Although the numerous benefits of AR and IRT technologies in the industrial maintenance sector have been widely studied, there are few works in the scientific literature that have combined both [12,13,14] in other sectors. To the best of our knowledge, there does not exist any AR system applied to the industrial maintenance sector using IRT sensors with comparable capabilities to the one presented in this work. Specifically, the developed system can align 3D virtual information over different industrial physical objects accurately, robustly, and in real time, together with their temperature information.

Proposals

In this work, a new AR system combined with IRT called MANTRA is proposed, which can be applied to industrial maintenance. In more detail, the main contributions of this work are:

• To our knowledge, it is the first time that an AR system has been used in combination with IRT in the field of industrial maintenance.
• We develop a new AR system using a combination of multiple methods that can align virtual content on 3D objects automatically, precisely, robustly, and in real time.
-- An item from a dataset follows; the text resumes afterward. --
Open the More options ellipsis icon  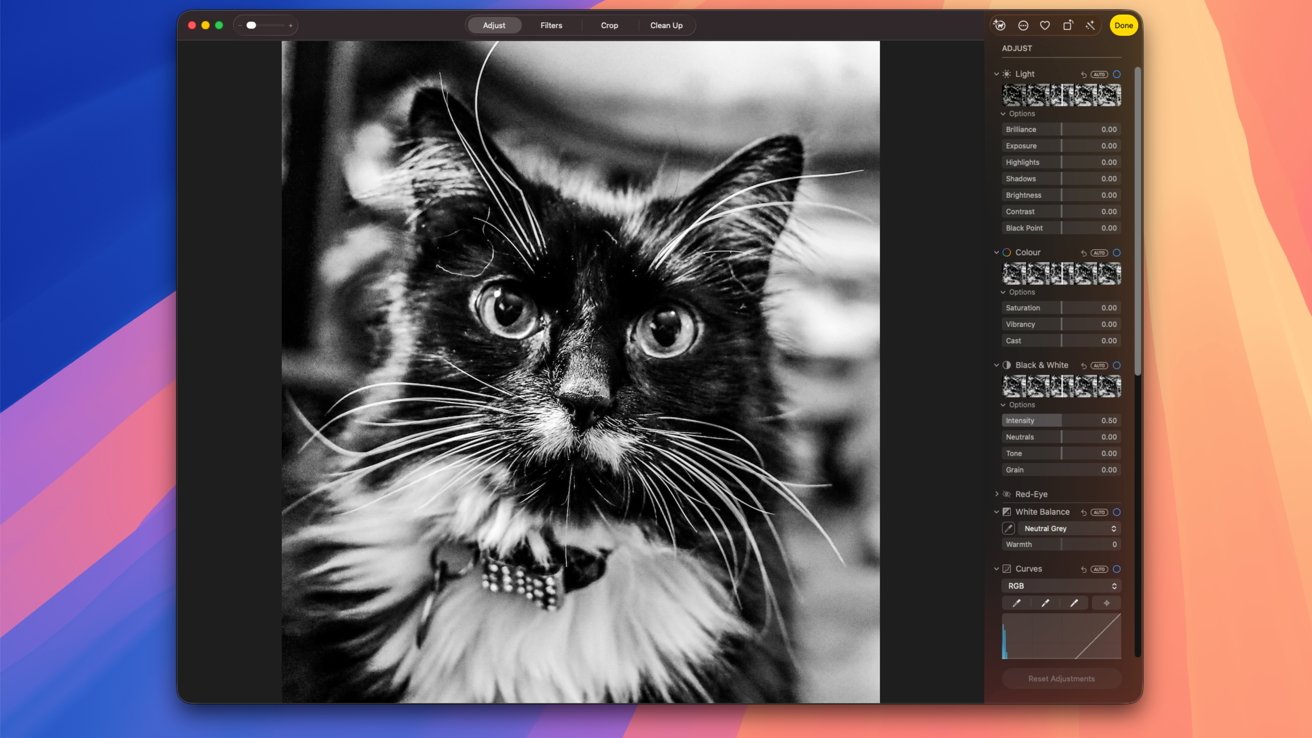pyautogui.click(x=1023, y=25)
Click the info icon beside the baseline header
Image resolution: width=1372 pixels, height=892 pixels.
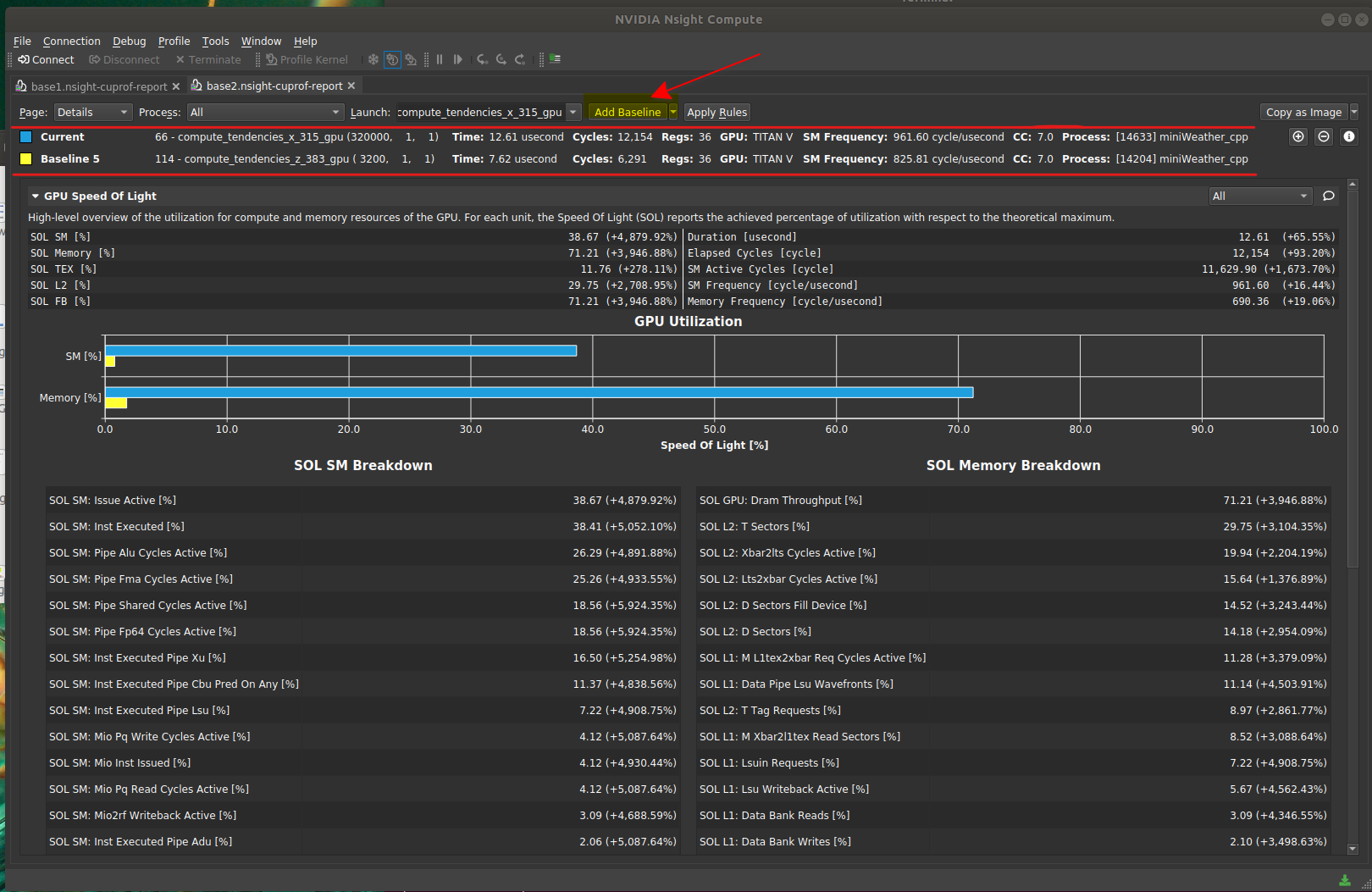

Specifically, the 3D object detection and pose estimation method is based on a modified LINEMOD method [15] with a built-in deep-learning method called YOLOV4 [16]. In addition, a 6 Degree of Freedom (6DOF) pose tracking method, based on the work of Tjaden et al. [17], was also integrated. Finally, it is important to note that the YOLOV4 detection method was trained only with photorealistic synthetic images generated automatically by BlenderProc [18].
• The MANTRA system allows for obtaining the temperature information of a 3D object precisely and in real time, as well as that of its components, using the information of the previously calculated object pose.
• A new calibration pattern is designed, to spatially calibrate RGB-D and IRT cameras.
• The 3D object detection and pose estimation method used by the MANTRA system is validated on different public data sets.
• Both quantitative and qualitative validation of the MANTRA system, as applied to industrial maintenance in a real use-case, demonstrate its effectiveness, compared to traditional maintenance methods and those using only AR.

2. Related Work

Multiple works demonstrating the benefits of AR technology as a tool for maintenance in the industrial sector have been published [1,2,19].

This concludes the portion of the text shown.